Le panenthéisme est un système de croyance qui postule que le divin existe et interpénètre toutes les parties de la nature, mais que, dans le même temps, il se déploie au-delà d'elle. On distingue le panenthéisme du panthéisme qui tient que le divin est tout entier dans l'univers, sans lui être ni extérieur, ni supérieur[3],[1].
Dans le panenthéisme, l'univers et le divin ne sont pas ontologiquement équivalents. Dieu n'est pas considéré comme le créateur ou le démiurge, mais plutôt comme la force éternelle qui anime l'univers, celui-ci n'étant rien d'autre que la partie manifeste de Dieu[1]. L'univers existe à l'intérieur même de Dieu qui, à son tour, est diffusé en chaque partie du cosmos ou se trouve en lui[1]. Tandis que le panthéisme affirme que « Tout est Dieu » et que Dieu possède la même portée ou les mêmes limites spatiales ou séquentielles que le cosmos, le panenthéisme va plus loin en déclarant que Dieu est plus grand que l'univers et que ce dernier est contenu en Lui[1],[3] comme dans le concept de Tsimtsoum. Dieu est à la fois l'influence suprême qui agit sur l'univers, tout en étant le résultat de celui-ci[1]. Une bonne partie de la pensée hindoue est une expression de panenthéisme et de panthéisme[4],[5]. Le judaïsme hassidique relie l'idéal élitiste de renoncement ascétique à un panenthéisme transcendant paradoxal, par le biais de l'articulation intellectuelle entre les dimensions intérieures de la Kabbale et l'emphase populaire sur l'immanence panenthéiste de Dieu en toute chose et en tout acte de bonté[réf.nécessaire].
Le Brahman est un concept provenant à l'origine des Védas. C'est un principe divin panenthéiste puisqu'à la fois transcendantetimmanent. Il est l'indescriptible, le neutre, l'inépuisable, l'omniscient, l'omniprésent, l'original, l'existence infinie, l'Absolu, l'Éternel, l'Être, et le principe ultime qui est sans commencement et sans fin, – dans l'univers entier[6].

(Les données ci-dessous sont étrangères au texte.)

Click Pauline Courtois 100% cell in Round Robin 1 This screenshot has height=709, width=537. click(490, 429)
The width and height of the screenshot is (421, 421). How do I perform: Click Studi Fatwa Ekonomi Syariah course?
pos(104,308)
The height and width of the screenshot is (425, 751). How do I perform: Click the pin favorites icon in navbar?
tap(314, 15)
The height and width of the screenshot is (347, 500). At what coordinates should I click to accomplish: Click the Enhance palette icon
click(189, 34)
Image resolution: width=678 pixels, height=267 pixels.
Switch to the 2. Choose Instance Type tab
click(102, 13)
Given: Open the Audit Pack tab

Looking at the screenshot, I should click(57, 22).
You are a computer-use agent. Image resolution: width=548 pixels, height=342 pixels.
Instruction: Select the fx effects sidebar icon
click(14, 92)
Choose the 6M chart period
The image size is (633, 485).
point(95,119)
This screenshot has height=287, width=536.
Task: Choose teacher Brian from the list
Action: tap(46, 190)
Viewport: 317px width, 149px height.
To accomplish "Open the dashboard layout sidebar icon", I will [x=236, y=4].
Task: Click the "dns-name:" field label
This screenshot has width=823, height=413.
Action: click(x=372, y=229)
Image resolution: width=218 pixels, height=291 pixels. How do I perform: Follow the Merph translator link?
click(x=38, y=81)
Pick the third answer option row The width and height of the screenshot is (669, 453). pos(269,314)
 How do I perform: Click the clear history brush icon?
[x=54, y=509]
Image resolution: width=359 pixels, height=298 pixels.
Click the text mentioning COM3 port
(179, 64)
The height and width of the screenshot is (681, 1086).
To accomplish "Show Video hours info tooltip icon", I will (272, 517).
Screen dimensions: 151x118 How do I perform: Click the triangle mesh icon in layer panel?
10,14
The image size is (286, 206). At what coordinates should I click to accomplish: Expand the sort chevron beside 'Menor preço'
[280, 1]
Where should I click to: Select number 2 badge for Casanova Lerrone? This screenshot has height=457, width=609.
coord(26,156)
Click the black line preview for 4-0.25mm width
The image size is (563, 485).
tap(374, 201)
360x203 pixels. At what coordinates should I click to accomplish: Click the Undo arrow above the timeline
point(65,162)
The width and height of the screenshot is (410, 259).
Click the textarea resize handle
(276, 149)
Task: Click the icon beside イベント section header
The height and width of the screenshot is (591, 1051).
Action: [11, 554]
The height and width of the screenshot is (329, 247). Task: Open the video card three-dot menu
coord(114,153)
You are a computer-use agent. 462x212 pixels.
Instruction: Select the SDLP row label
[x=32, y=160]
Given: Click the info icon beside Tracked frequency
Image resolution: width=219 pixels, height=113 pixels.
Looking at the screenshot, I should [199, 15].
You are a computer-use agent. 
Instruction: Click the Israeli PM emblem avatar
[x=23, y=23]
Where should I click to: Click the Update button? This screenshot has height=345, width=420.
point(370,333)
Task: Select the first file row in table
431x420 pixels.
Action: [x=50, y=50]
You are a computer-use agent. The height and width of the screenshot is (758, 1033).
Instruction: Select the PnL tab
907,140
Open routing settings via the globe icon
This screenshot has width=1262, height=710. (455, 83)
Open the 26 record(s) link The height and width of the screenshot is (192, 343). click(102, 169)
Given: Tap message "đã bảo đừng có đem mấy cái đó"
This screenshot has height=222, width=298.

L'hindouisme est la religion qui a transmis une culture panenthéiste, de la préhistoire jusqu'à nos jours. Ce faisant, toute création est divine. Chaque chose dans la Nature est donc digne de culte: une plante (culte des arbres, dendrolâtrie), un animal (zoolâtrie, dont particulièrement la vache sacrée), une rivière (comme le Gange), une montagne, une pierre ou des fabrications humaines comme un pot représentant la Déesse-Mère, etc.[8]. Chaque chose peut être reconnue comme étant Dieu[8]. Ainsi, Mata Amritanandamayi explicite cette vision moniste du monde et des êtres en ces termes:
«En modelant l'argile, nous pouvons sculpter un âne, un cheval, une souris ou un lion. Le nom et la forme ont beau être différents, en réalité, ce n'est que de l'argile. Il faut abandonner notre habitude de percevoir l'univers au travers de noms et de formes diverses. En réalité, c'est le principe unique suprême qui s'est transformé pour prendre toutes ces formes. Tout est Dieu. Il n'existe rien qui ne soit Dieu.»
—Tout est en vous, paroles d'Amma, éditions Points, page 151 (ISBN978-2-7578-5032-9).
D’ailleurs, dans les lieux de pèlerinages hindous ou simplement dans un endroit sauvage, etc., les divinités prennent une forme cultuelle simplement en leur sculptant une paire d’yeux et une paire de mains dans la roche brute: les yeux représentent les organes des sens, et les mains, les organes de l’action, deux symboles traduisant que la divinité est consciente, sensible et éveillée[8].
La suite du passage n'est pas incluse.